Robots are, oddly, a consistent presence on the NAB Floor these days crawling solo along the show floor, or as a humanoid AI robot named Ameca interacting on the NAB Main Stage. But it’s not the robots that stay with me from my days on the floor. The thing that is seared into my head from 2015? The SteadyGum skeleton with a shoulder camera demonstrating camera related injuries. Slumped over like they had a long night on the strip, it serves as a warning sign for those of us who have yet to address our bodies
“Video is such a great career, as a videographer, camera operator, but..if you’re just like, oh, I’ll deal with it later, I’ll deal with getting the right support gear, then you could set yourself up for failure,” Andrew James Mitchell of SteadyGum shared from the NAB Floor. “I see getting something like the SteadyGum is an investment of yourself and future-proofing yourself, so that way you’re not going to get injured later on.”

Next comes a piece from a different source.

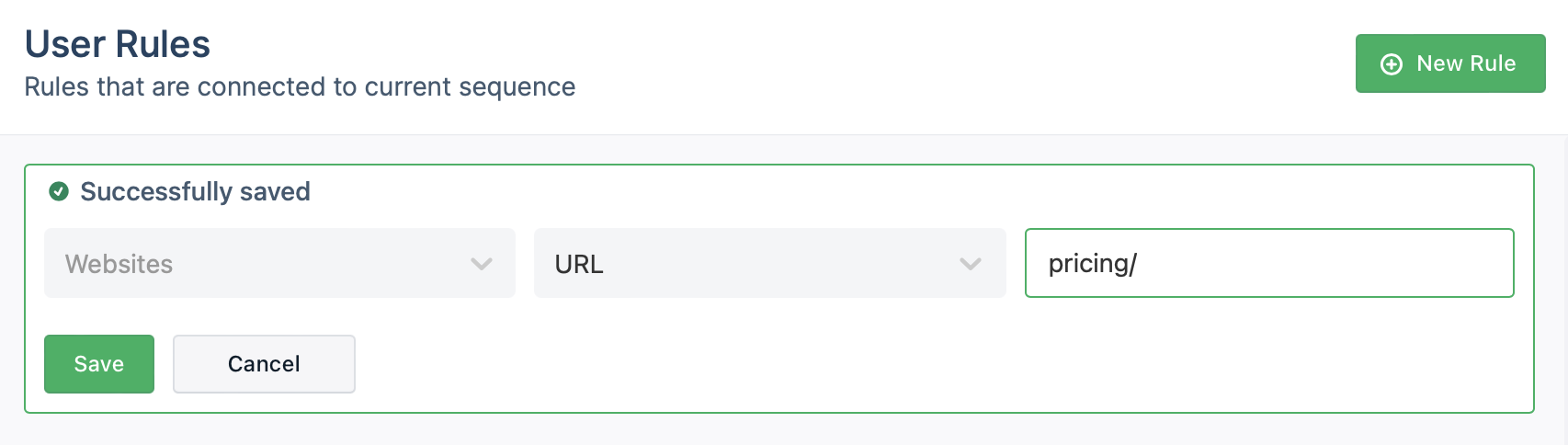
Task: Click the plus circle icon in New Rule
Action: (1392, 64)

So what’s a creator to do to try not to be a hungover skeleton, slumped over a camera, or a computer, or both? Well, what happens in Vegas usually stays in Vegas, unless you’re willing to learn. And so, at 7:30am, just a few hours after the after parties and 90 minutes before the show floor opened, a group of eager semi-caffeinated creatives met in a back room in the middle of nowhere West Hall for tea, biscuits, and wellness. Equipped with take-home bands, participants in the Rise Women in Broadcasting Networking & Wellness Event learned the ins and ours of stretches to alleviate and counter all the time we sit at our desks and carry our gear. To start by stretching both ourselves and our creative intentions is a proper start to the show.

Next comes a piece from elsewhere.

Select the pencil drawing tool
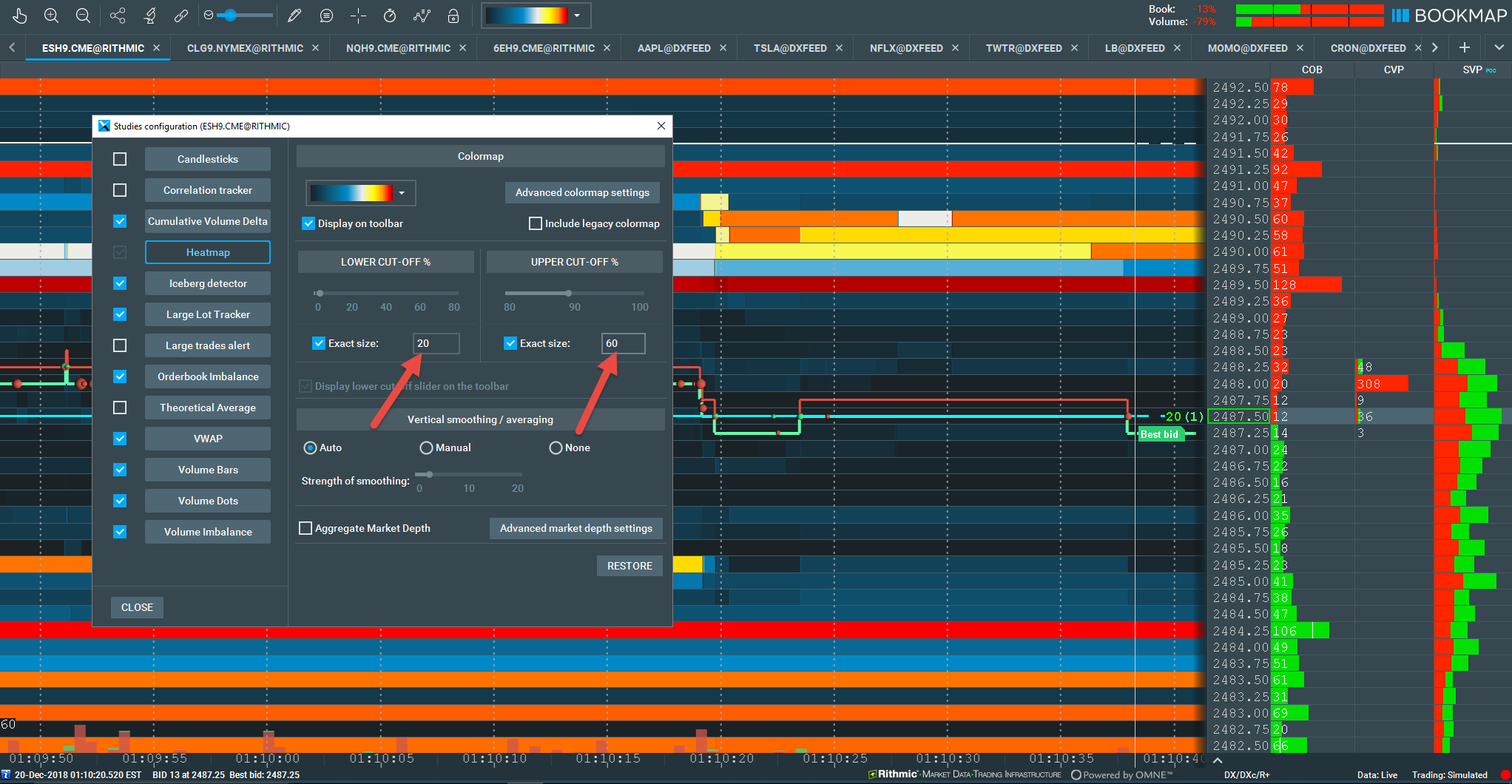 pos(294,16)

“This focus on body awareness and injury prevention at NAB is crucial as it aligns with the Rise / Wellness and Care Media mission and the globally focused corporate wellness trends of supporting attendees’ well-being and longevity,” Claudia Nettig, co-Founder of Wellness and Care shared by email after NAB Show. “Through initiatives like simple yet effective ‘Movement Classes’ aimed at finding our core well-being, we strive to help professionals from all walks of life, making a difference one person at a time.”

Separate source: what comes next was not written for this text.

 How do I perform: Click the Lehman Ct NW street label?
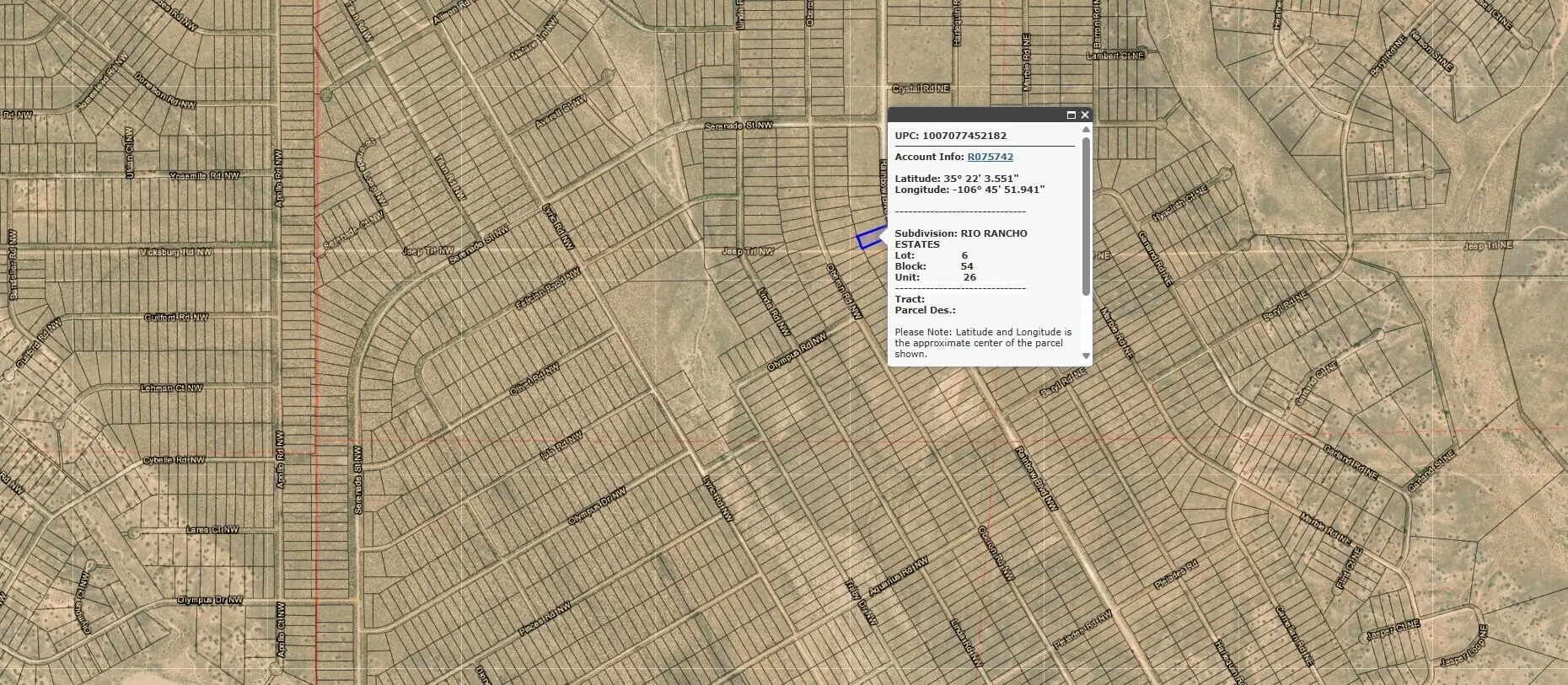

Some of us adapt to filmmaking and our bodies respond in different ways. We change our tennis shoes (well, first we learn to wear comfortable shoes on the show floor). We roll instead of carry. We stabilize. We manage. We plan.
Some of us are treated to DJI’s eye mask and neck pillow to alleviate our travel home. It fits that a company creating stabilizers would also take an interest in our care. Making a difference one person at a time.
We come to NAB to improve ourselves, our skills, and our technology. But perhaps, it’s time to also improve our body, too. For it’s possible, like the singers of The High School for the Performing Arts in the aforementioned Fame that we too could “sing the body electric” and “celebrate the me yet to come.”